→ Task goal
Print the lines from the one with "The width and" to the one with "Action: 1408,160", unchanged, and leave the pictures out of your answer.

→ Data supplied
:::::
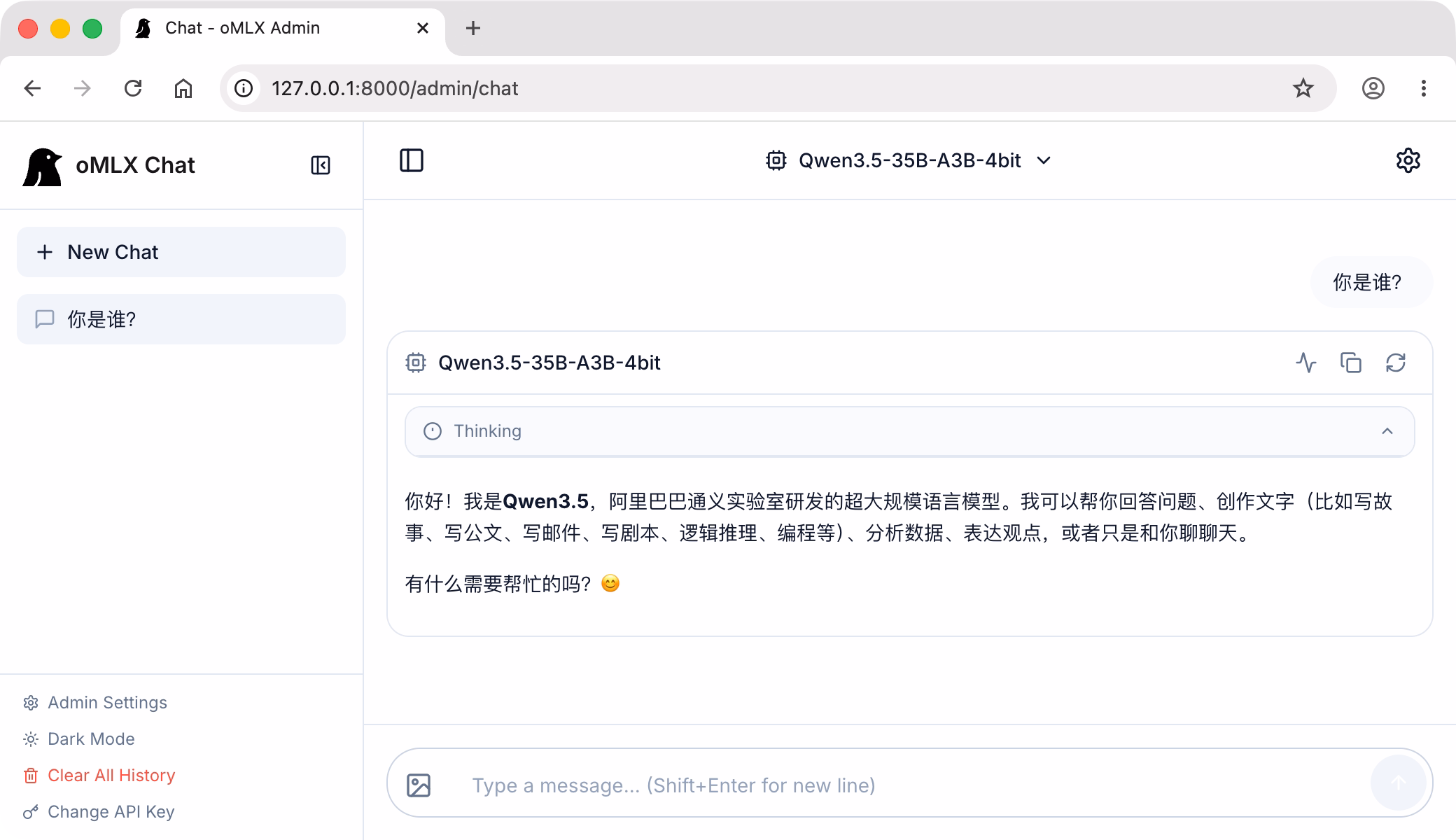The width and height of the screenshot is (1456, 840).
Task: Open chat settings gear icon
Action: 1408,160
:::::
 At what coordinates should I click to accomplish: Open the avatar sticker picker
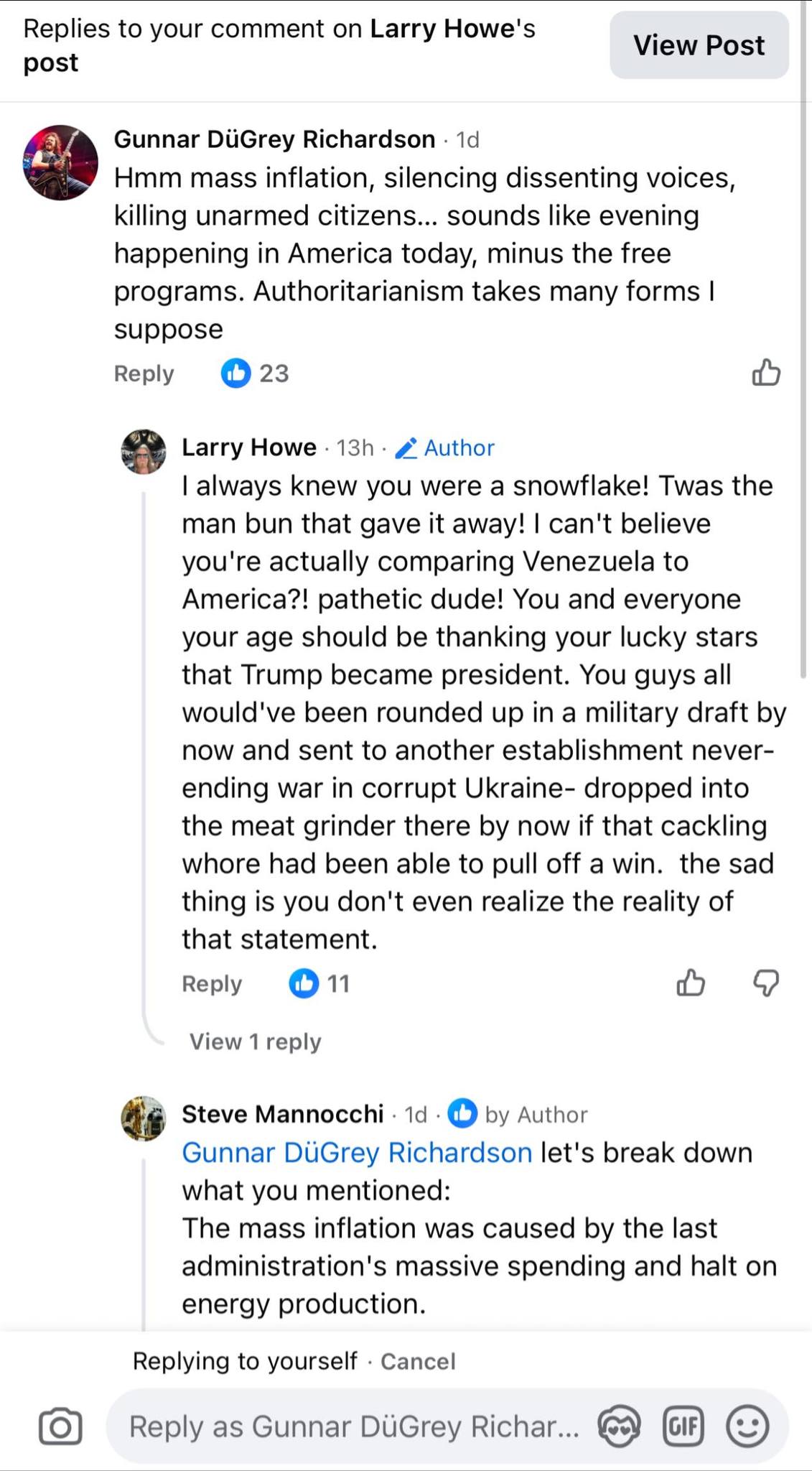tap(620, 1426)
:::::
→ The solution
The width and height of the screenshot is (1456, 840).
Task: Open chat settings gear icon
Action: 1408,160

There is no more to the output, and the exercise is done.